| Trust me...there's a reason why I'm showing a photo of |
sushi in a post about race. © Toshihiro Gamo
My kids are multi-racial, which brings up obvious questions around identity. When I in college and working toward a minor in Asian American studies. there were plenty of discussions surrounding the 'melting pot' concept - forever immortalized in a Schoolhouse Rock short - and how it's really more of a stew: each ingredient a distinct shape, texture, and flavor all thrown together and retaining their integrity, more or less. We can remain true to our cultural identities while co-mingling with others.
Kids are colorblind; they are born without bias. And because I believe that the acceptance of people not in your ethnic cohort means that you don't use stereotypes as markers, I've done my conscientious best to not call someone black or Asian or whatever unnecessarily. I love that my daughter has a bona fide rainbow coalition of friends. I wish that she acknowledged her Chinese heritage more frequently and proudly, but that will come in time. I love that my son is interested in learning Chinese and different languages when the opportunity is presented to him.

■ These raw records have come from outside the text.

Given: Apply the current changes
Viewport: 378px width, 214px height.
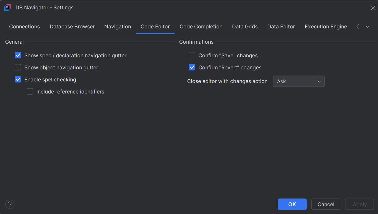Looking at the screenshot, I should point(359,204).

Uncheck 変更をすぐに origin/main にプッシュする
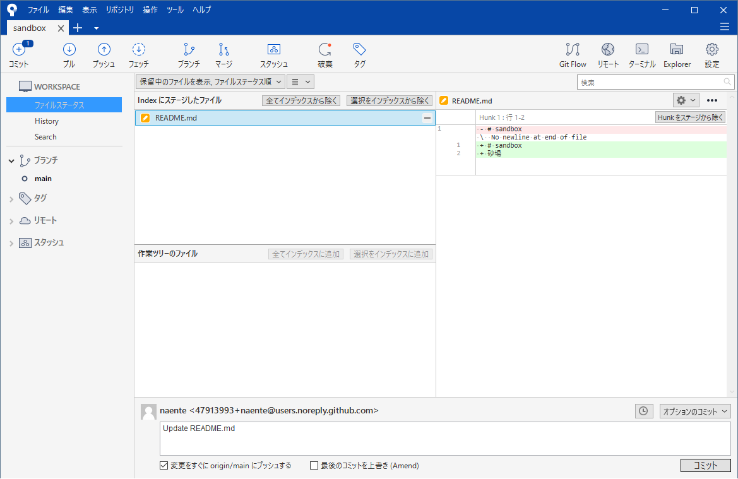(162, 465)
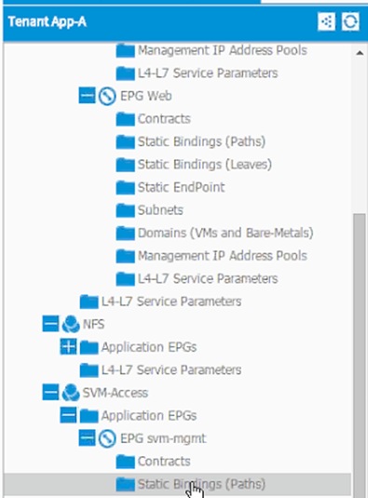368x498 pixels.
Task: Collapse the EPG svm-mgmt node
Action: pyautogui.click(x=87, y=438)
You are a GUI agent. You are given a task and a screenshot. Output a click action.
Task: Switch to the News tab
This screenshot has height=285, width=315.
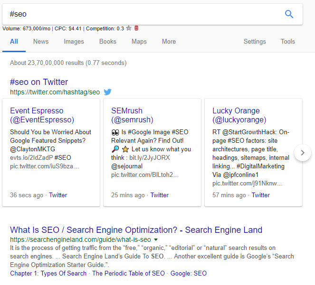[x=41, y=41]
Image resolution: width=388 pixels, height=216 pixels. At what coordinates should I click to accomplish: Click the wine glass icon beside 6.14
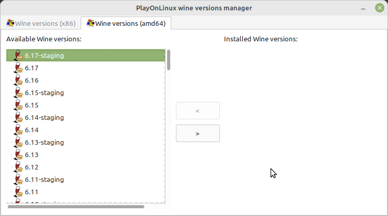tap(18, 130)
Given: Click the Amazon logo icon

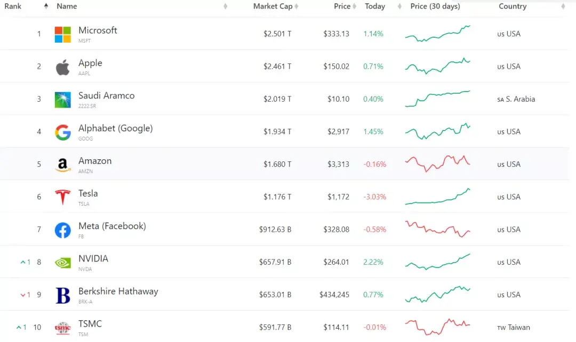Looking at the screenshot, I should [62, 165].
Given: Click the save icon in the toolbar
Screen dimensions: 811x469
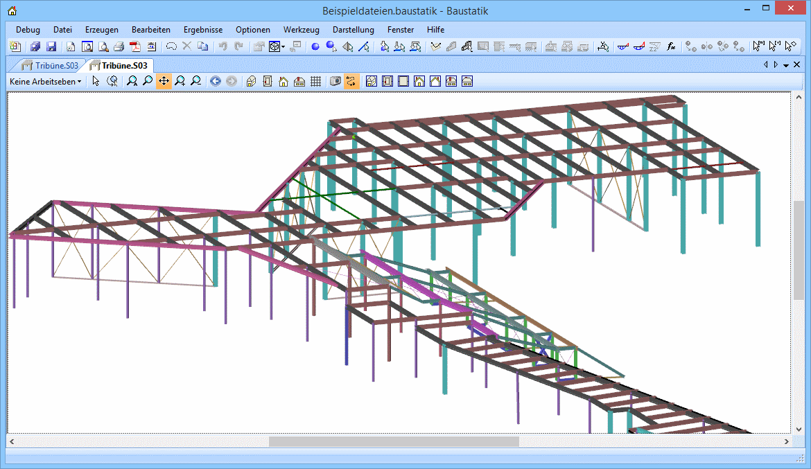Looking at the screenshot, I should point(51,47).
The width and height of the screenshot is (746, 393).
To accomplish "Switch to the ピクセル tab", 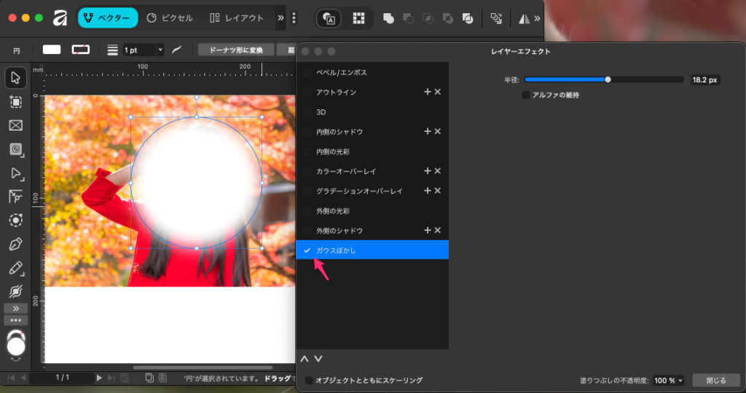I will click(x=170, y=18).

People are, frankly, weird about race. I've gotten into heated discussions on whether a non-Japanese server or chef working at a sushi bar makes the experience less authentic and therefore not as good as one staffed with folks of Japanese descent. My answer: it's irrelevant. The food and the experience, the end product, is what matters. Is the fish fresh? Is it cut and portioned well? Does it taste good? And are you enjoying what you're eating?
I'd carry this through to people: do you like hanging out with them? Can you share a laugh and a joke? Are they quality peeps? If all of the answers are yes, then does it really matter what their ancestry is? Nope.